Competent voor competitie
Gedrag, vlijt en werkhouding zijn eigenschappen die maatschappelijke waarde hebben. De opvoedingscomponent van goed onderwijs moet deze eigenschappen stimuleren. Daarmee bevorder je de kansen van leerlingen. Een te grote “ik” gerichtheid is een slechte eigenschap (in het overgrote merendeel van de gevallen).
Mij valt tijdens
Mij valt tijdens rapportvergaderingen op hoe eensgezind er over de meeste leerlingen wordt geoordeeld wat betreft ‘werkhouding etc.’. Bij twijfelgevallen is die ‘werkhouding etc.’ dan ook vaak een prima extra criterium om te beslissen over overgang en vervolgopleiding e.d.

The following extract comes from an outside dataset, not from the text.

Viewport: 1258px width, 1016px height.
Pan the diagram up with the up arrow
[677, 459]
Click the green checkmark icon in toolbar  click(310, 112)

Maar het criterium ‘werkhouding etc.’ behoeft, juist vanwege die grote eensgezindheid, geen geformaliseerde status om het zinnig in te kunnen zetten.
Ook sleutel tot verbetering
Als er een grote discrepantie zit tussen resultaten en werkhouding, kan dat soms ook duidelijk maken waar de mogelijkheden tot verbetering zitten. Slechte resultaten, slechte werkhouding kunnen dan beide verbeterd worden. Goede resultaten, slechte werkhouding zie je zelden, maar kan aangeven dat de leerling te weinig uitgedaagd wordt en dus op een te laat niveau zit. Slechte resultaten, goede werkhouding levert het omgekeerde op: de opleiding is misschien te moeilijk.
Nou ja over twee keer goed hoef ik niets te zeggen lijkt me.
Overigens geven wij als beroepsopleiding het commentaar meestal in een korte begeleidende brief bij het rapport. Het is enorm veel werk, maar de leerling (en zijn ouders) voelen zich wel meer ‘gezien’, zelfs als de brief uiterst streng is.